TRY IT: Starting at the line with "Click the Int(12345) attribute value", return every line through the final one of the data, word for word. Pictures stay out.

------ INPUT ------

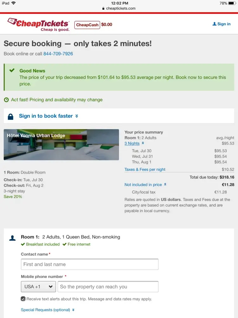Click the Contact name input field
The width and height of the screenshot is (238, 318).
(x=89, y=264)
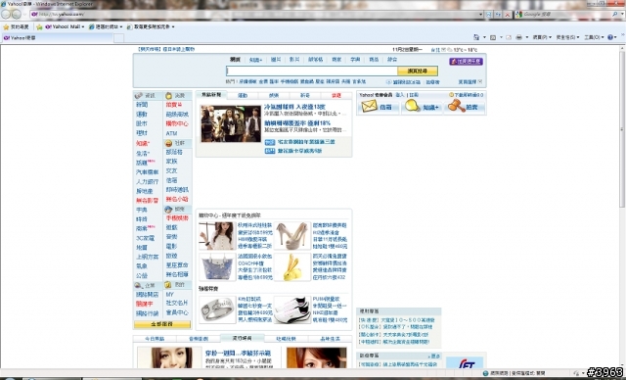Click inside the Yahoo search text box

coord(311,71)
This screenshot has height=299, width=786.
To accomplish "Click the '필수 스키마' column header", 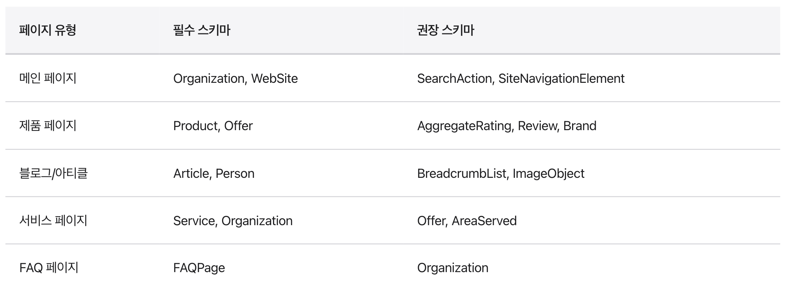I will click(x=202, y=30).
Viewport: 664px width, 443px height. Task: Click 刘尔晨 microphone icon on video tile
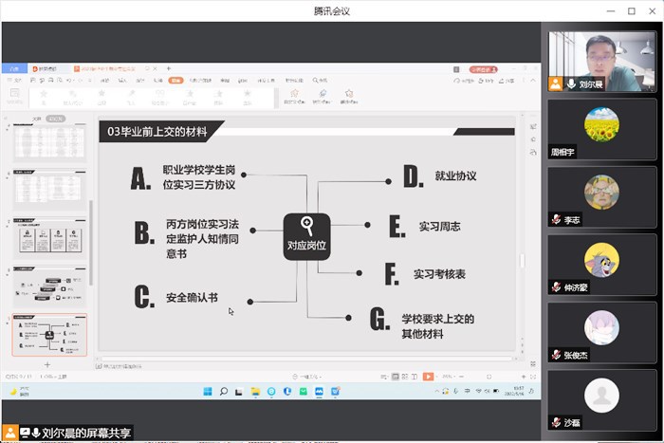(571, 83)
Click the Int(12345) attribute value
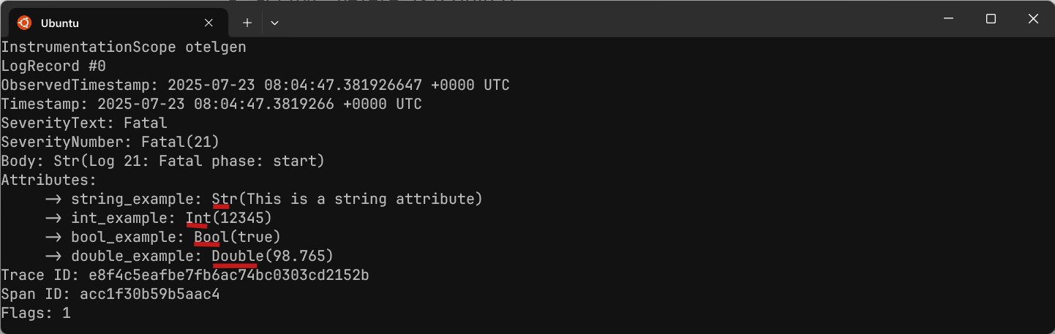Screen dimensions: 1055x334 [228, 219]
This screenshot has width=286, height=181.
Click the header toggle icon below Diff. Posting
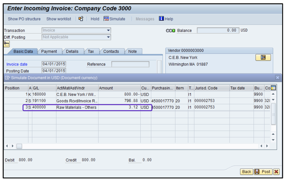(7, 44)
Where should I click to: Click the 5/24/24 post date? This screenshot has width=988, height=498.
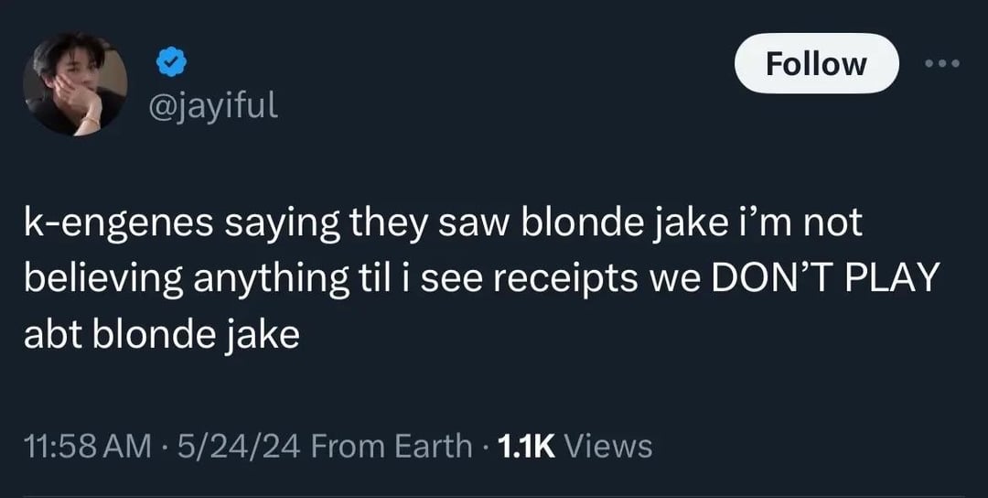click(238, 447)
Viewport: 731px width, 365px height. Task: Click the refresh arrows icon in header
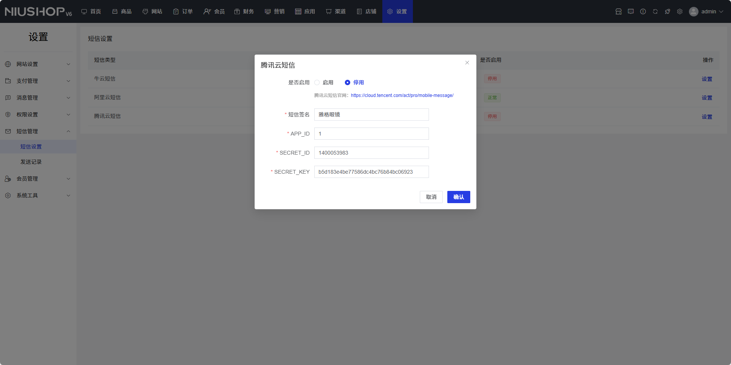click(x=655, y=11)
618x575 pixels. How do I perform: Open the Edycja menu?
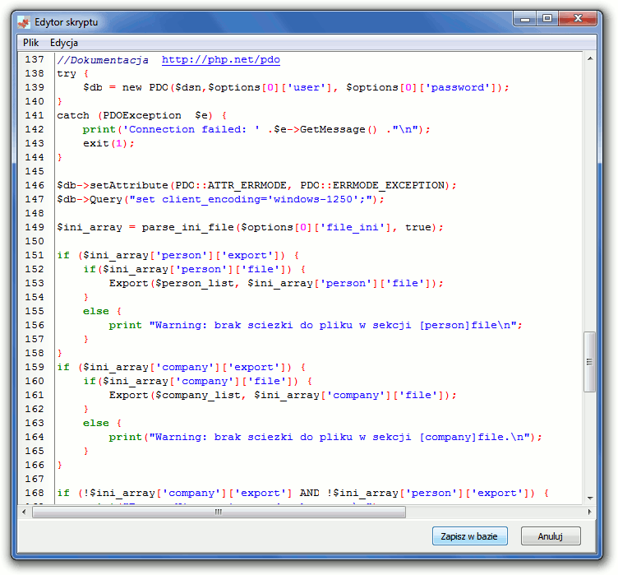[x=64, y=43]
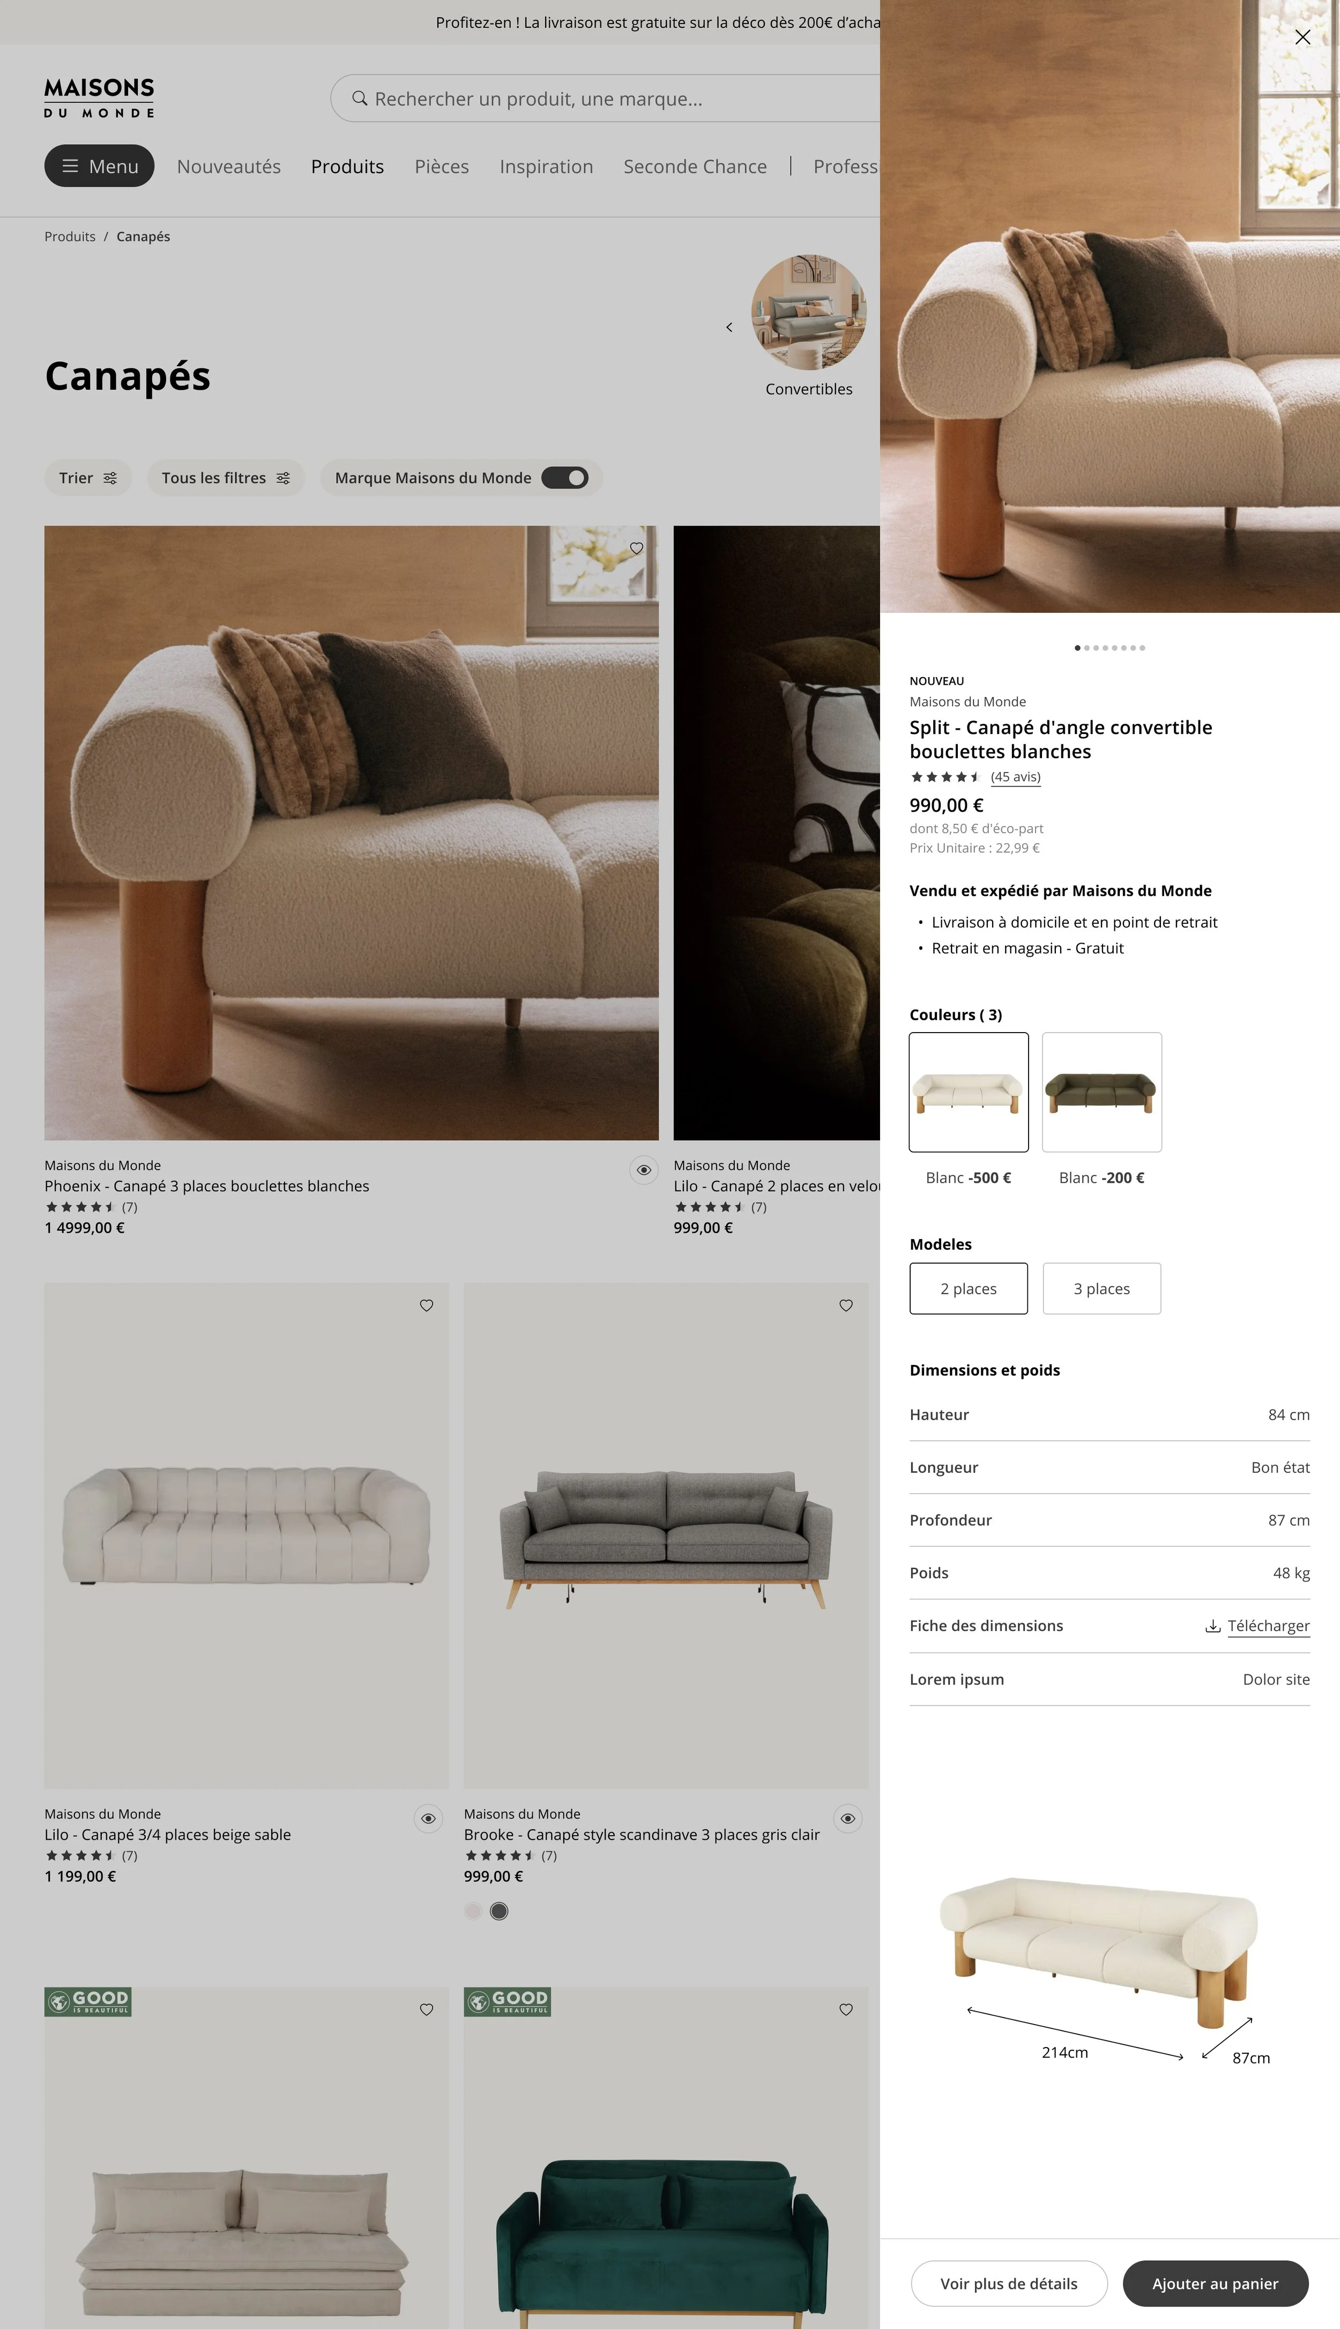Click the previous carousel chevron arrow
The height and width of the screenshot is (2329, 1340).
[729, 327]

------

ANSWER:
Click the Int(12345) attribute value
Screen dimensions: 1055x334 [228, 219]
This screenshot has width=286, height=181.
Click the header toggle icon below Diff. Posting
(7, 44)
Where should I click to: Click the 5/24/24 post date? This screenshot has width=988, height=498.
click(238, 447)
Viewport: 731px width, 365px height. Task: Click the refresh arrows icon in header
click(x=655, y=11)
618x575 pixels. How do I perform: Open the Edycja menu?
[x=64, y=43]
Click the previous carousel chevron arrow
The height and width of the screenshot is (2329, 1340).
[729, 327]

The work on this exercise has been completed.